Output all of the records word for word and drop the images.

--

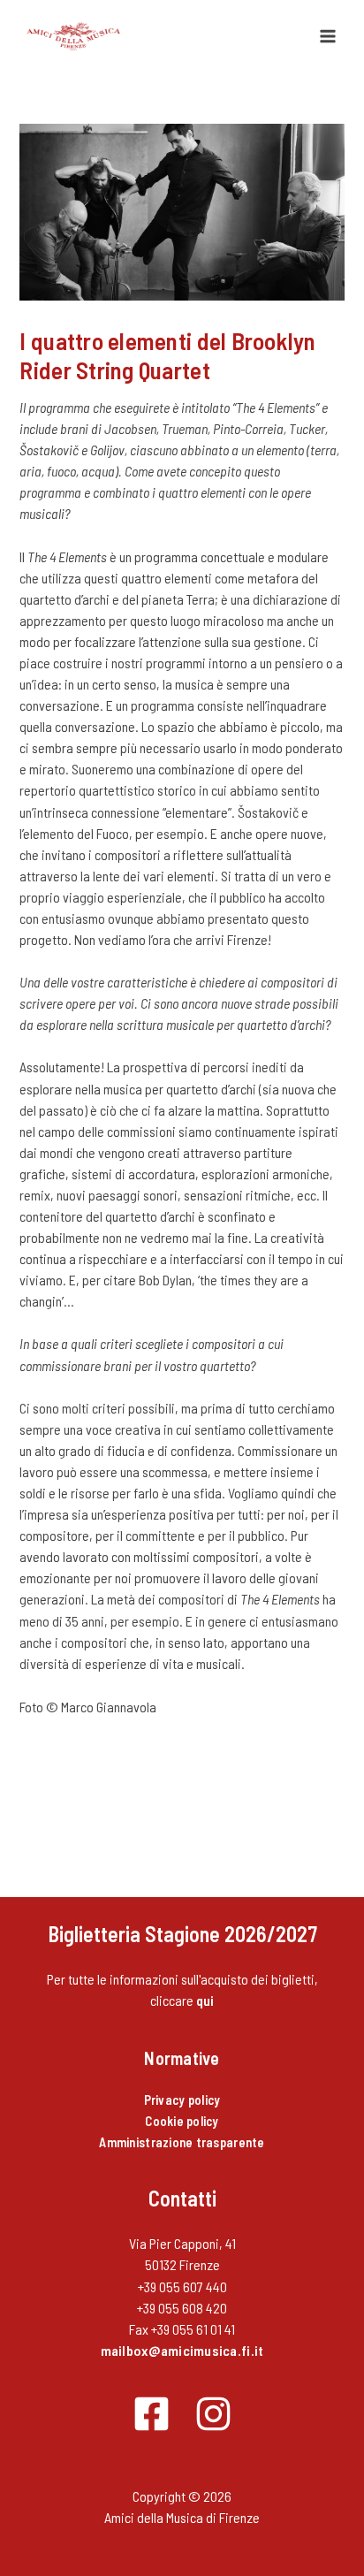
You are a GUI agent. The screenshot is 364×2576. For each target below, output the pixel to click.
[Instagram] (213, 2414)
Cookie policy (181, 2121)
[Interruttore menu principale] (327, 36)
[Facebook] (152, 2414)
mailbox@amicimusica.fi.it (182, 2350)
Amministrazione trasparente (181, 2142)
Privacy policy (182, 2099)
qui (205, 2000)
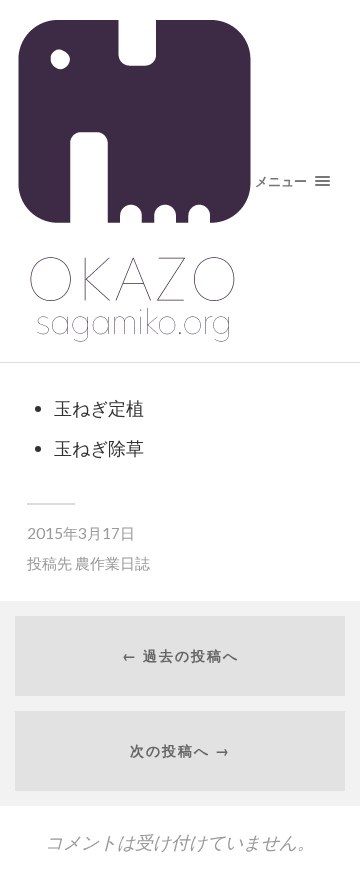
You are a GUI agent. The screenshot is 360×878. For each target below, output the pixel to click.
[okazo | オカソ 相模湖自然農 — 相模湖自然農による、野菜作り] (180, 181)
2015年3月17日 (81, 533)
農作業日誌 (112, 563)
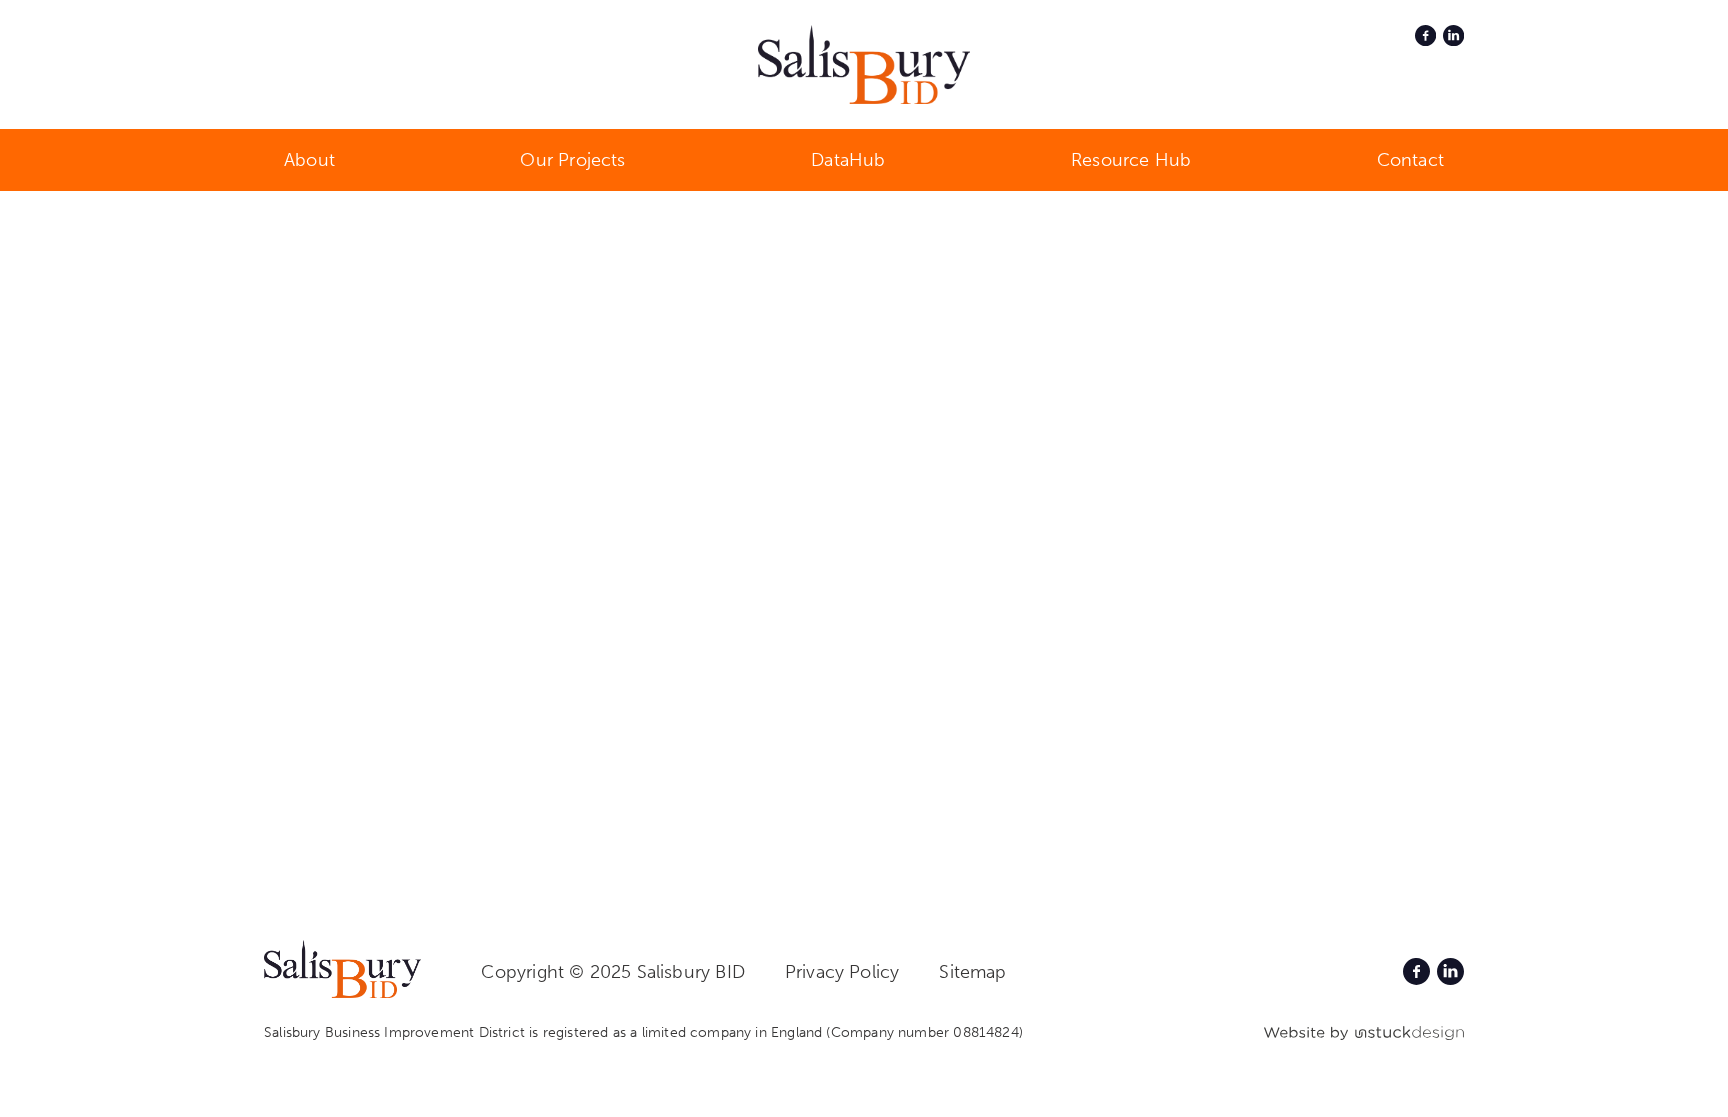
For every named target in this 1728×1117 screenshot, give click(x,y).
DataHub (848, 160)
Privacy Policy (842, 972)
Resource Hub (1131, 160)
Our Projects (572, 160)
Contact (1410, 160)
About (309, 160)
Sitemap (972, 972)
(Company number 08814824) (924, 1032)
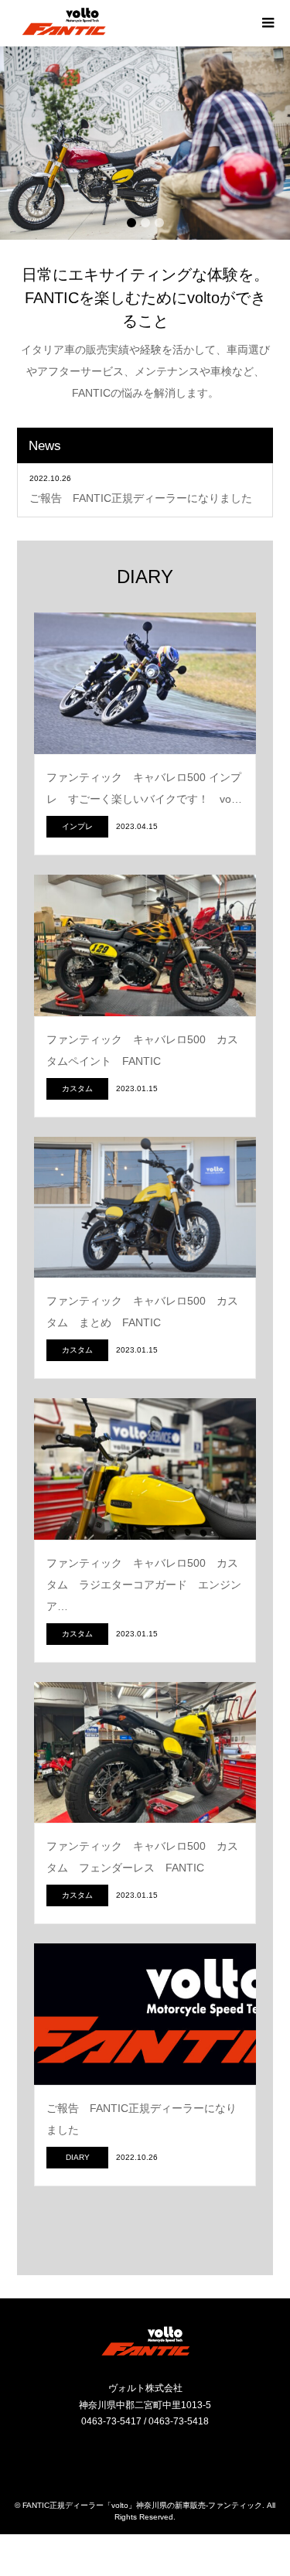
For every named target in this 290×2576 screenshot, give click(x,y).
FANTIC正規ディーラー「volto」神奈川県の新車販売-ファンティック (142, 2505)
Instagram (133, 2454)
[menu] (267, 23)
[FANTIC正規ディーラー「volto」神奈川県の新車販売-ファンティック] (64, 22)
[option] (145, 143)
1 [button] (131, 222)
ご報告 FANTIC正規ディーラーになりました (140, 498)
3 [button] (159, 222)
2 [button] (145, 222)
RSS (156, 2454)
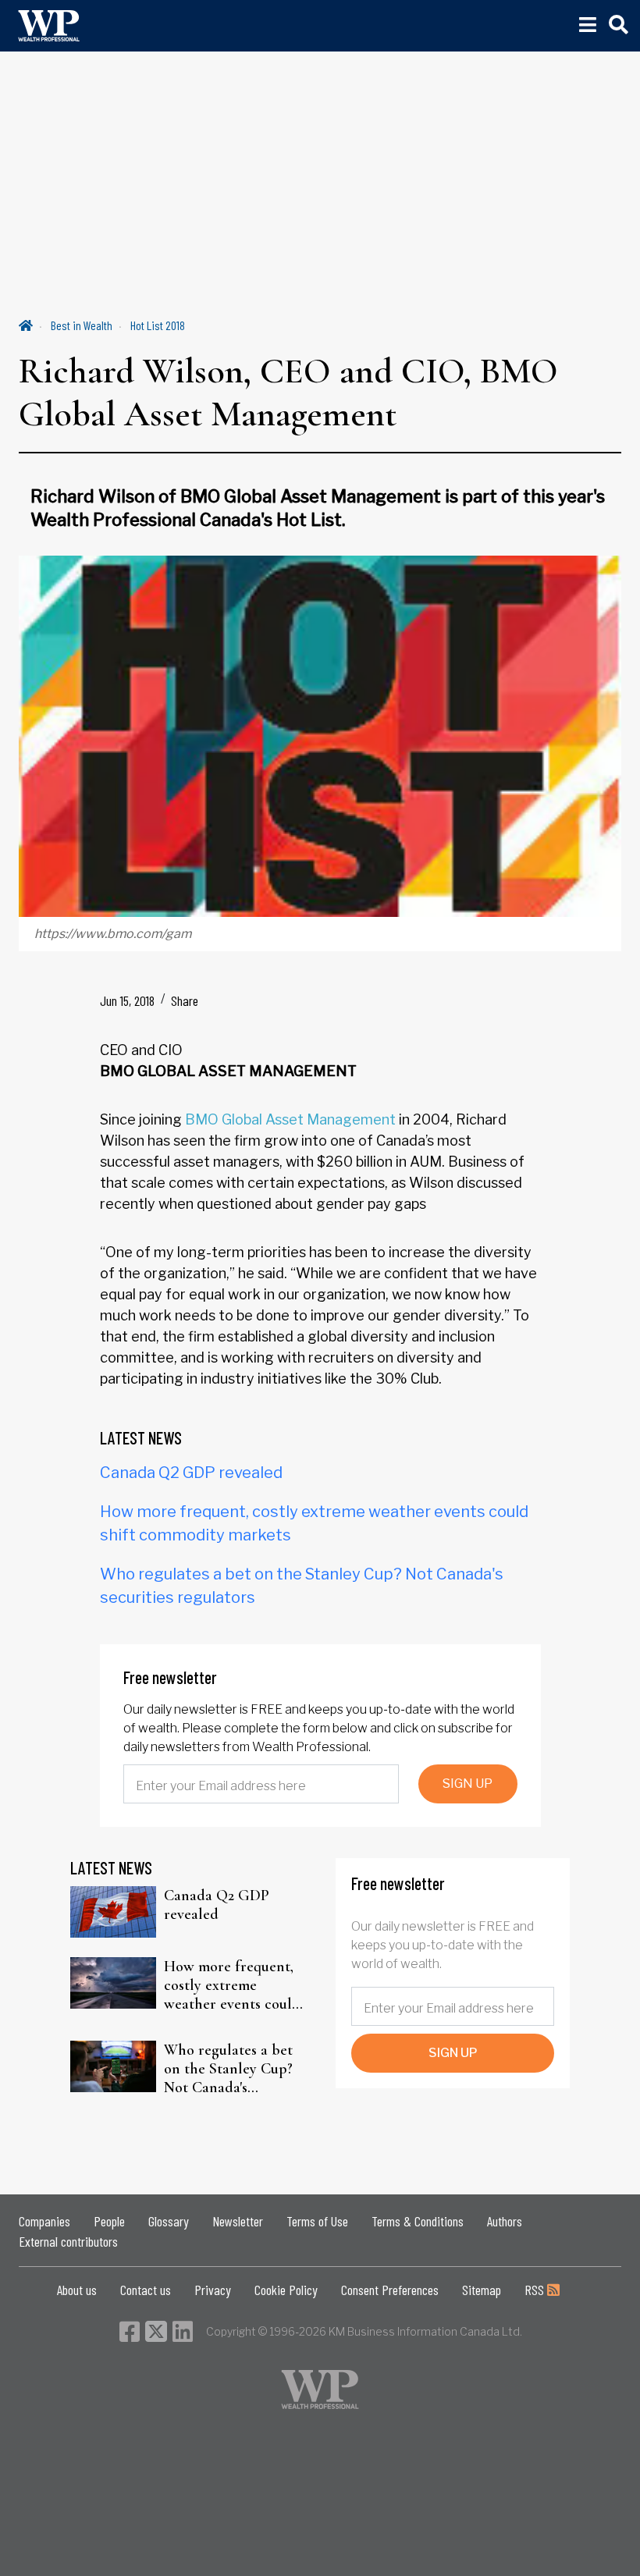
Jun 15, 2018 (127, 1000)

--

(Written response):
You are a GUI agent. The screenshot is 364×2576. For each target below, output the pixel to click.
[Instagram] (213, 2414)
Cookie policy (181, 2121)
[Interruttore menu principale] (327, 36)
[Facebook] (152, 2414)
mailbox@amicimusica.fi.it (182, 2350)
Amministrazione trasparente (181, 2142)
Privacy policy (182, 2099)
qui (205, 2000)
You are a GUI agent. The screenshot is 360×878. For each target below, output the pixel to click.
[okazo | オカソ 相模湖自然農 — 相模湖自然農による、野菜作り] (180, 181)
2015年3月17日 (81, 533)
農作業日誌 (112, 563)
For every named target in this 1728×1117 screenshot, give click(x,y).
DataHub (848, 160)
Privacy Policy (842, 972)
Resource Hub (1131, 160)
Our Projects (572, 160)
Contact (1410, 160)
About (309, 160)
Sitemap (972, 972)
(Company number 08814824) (924, 1032)
For every named target in this 290×2576 screenshot, give click(x,y).
FANTIC正規ディーラー「volto」神奈川県の新車販売-ファンティック (142, 2505)
Instagram (133, 2454)
[menu] (267, 23)
[FANTIC正規ディーラー「volto」神奈川県の新車販売-ファンティック] (64, 22)
[option] (145, 143)
1 [button] (131, 222)
ご報告 FANTIC正規ディーラーになりました (140, 498)
3 [button] (159, 222)
2 [button] (145, 222)
RSS (156, 2454)
Jun 15, 2018 (127, 1000)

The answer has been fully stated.